The larger point is a question. Actually, two questions. Can a reader of news be expected to parse this level of detail and should news writers attempt to provide it? Yes and yes. These are not difficult concepts to grasp and it’s reasonable to me that both a graduate of Bryn Mawr and CalPoly working in journalism ought to be able to write about them lucidly. There’s no reason a news writer shouldn’t use pitch instead of “tilt” or relative wind instead of “air currents,” as a Popular Mechanics writer did.

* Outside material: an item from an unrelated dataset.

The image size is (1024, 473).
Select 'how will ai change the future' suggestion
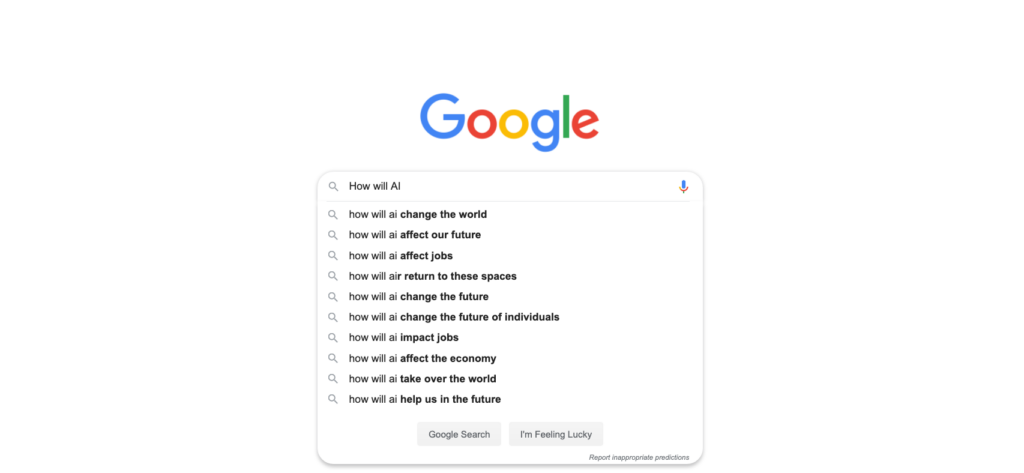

And yeah, I know all about deadline pressure, but that’s what second-day stories and next editions are all about. And rewrites. Everything is online these days and you can rewrite until it’s right, just as E.B. White insisted we all should do.

A few words about the 737 MAX. Earlier, I said it was a fly-by-wire wonder. I lied. Or maybe exaggerated. Over at Aviation Week, my friend Fred George flew the MAX 8 and described it as technology originated in the Space Race and updated with more efficient engines, state-of-the-art-avionics and a tarted-up interior, all of it aimed at what airlines most want: lower operating costs, reduced maintenance cycles and capacity for more butts in the seats.

The MAX is not fly-by-wire in the sense that the Airbus 320neo, which it competes against, is. The MAX has fly-by-wire spoilers, but the rest of the control architecture is not much changed from when the airplane was introduced 40 years ago, which is to say hydraulics. Thus, the chance of bugs in the software rendering it uncontrollable seems remote.

Still, it has a peculiar safety feature that the 737 NG lacked. Media outlets have struggled to understand this or put it into perspective. I thought the Seattle Times Dominic Gates did the best job of it. Based on multiple data streams crunched by the flight computer and fed by its AoA system, the airplane will automatically crank in nose-down trim when the stall angle of attack is detected, or nearly. It the pilot works against that with manual pitch-up command, the trim system will continue to cycle nose-down trim, ever increasing the pitch control forces.

The 737 has a jackscrew-actuated trimable stabilizer with a conventional elevator that’s hydraulically actuated. Boeing and the airlines were fully cognizant that runaway electric trim is a risk and have routinely included procedures to counter it—basically it’s to disable the electric trim and revert to manual trim. It’s a simulator training item. Even ahead of conclusions about Lion Air, the FAA published an emergency AD last week requiring MAX operators to add amplified AoA fault indications to their existing runaway trim procedures. Boeing and the FAA appeared to be reacting to initial flight data that showed the Lion Air flight path with cyclical divergence in speed, altitude and vertical speed that might be consistent with the pilots fighting the airplane’s speed trim system, rather than disengaging it, as they may or may not have been trained to do.

To muddy things further, the airplane’s recent history of UAS may or may not be a factor. It’s not impossible that the crew faced two abnormals—the runaway trim and unreliable airspeed. There are procedures for both. (For UAS, it’s establish 4 degrees pitch and set N1 for 70 percent.)

Unconfused enough yet to form an opinion? I don’t often speculate on such things but if I were a betting man—and I’ve been known to dabble at the tables—my bet is that the accident investigation will once again revisit a familiar theme: automation bias. In the name of safety shaped by consistent procedures driven by automation in the cockpit, pilots are increasingly losing their basic feel for putting hands on controls and throttles and actually flying a flyable airplane. A second focus will be the utter perversity of how pilots now have to be trained to keep the automation that’s supposed to help them from killing them instead.